Reputation: 63
I'm using python framework scrapy to scrape data, here is code for my spider:
def parse(self, response):
hxs = HtmlXPathSelector(response)
sites = hxs.select('//h1')
links = hxs.select('//div[@class="pp-title"]')
#sites = hxs.select('//div[@id="yt-lockup-content"] ')
items = []
for site in links:
item = DmozItem()
item['title'] = site.select('a/h1/text()').extract()

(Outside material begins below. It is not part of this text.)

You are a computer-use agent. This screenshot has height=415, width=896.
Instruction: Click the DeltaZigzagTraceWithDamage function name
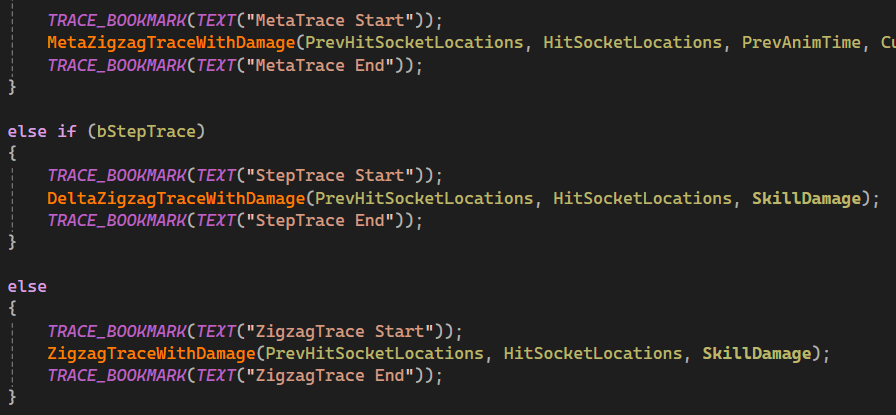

item['link'] = site.select('a/@href').extract()
items.append(item)
return items
I collect data in items.json
with this spider, I run spider with command scrapy crawl dmoz -o items.json -t json
. Data are stored in format
[[{"link": ["http://www.ponudadana.hr/Planinarski-dom-Kalnik-2-dana-s-doruckom-za-dvoje-za-149kn-umjesto-300kn-7482_1"], "title": ["Planinarski dom Kalnik - 2 dana s doru\u010dkom za dvoje za 149kn umjesto 300kn!"]},
The problem is that special characters like č,ž,š,đ,ž
are stored as \u010
or similar, for example see the word above doru\u010dkom
, it should be doručkom
. Can anyone help me, should I use some encoding format?
Upvotes: 1
Views: 1399
Reputation: 6867
Whether it's JSON or Python unicode string literals, \u010d
means č
. Even if it's represented like that in JSON, when you decode it, it will come out as a proper letter č
.
>>> import json
>>> obj = json.loads("""{"link": ["http://www.ponudadana.hr/Planinarski-dom-Kalnik-2-dana-s-doruckom-za-dvoje-za-149kn-umjesto-300kn-7482_1"], "title": ["Planinarski dom Kalnik - 2 dana s doru\u010dkom za dvoje za 149kn umjesto 300kn!"]}""")
>>> obj['title']
[u'Planinarski dom Kalnik - 2 dana s doru\u010dkom za dvoje za 149kn umjesto 300kn!']
>>> print obj['title'][0]
Planinarski dom Kalnik - 2 dana s doručkom za dvoje za 149kn umjesto 300kn!
Same aplies for Python strings.
>>> u"česnakas"
u'\u010desnakas'
>>> print u"česnakas"
česnakas
Upvotes: 1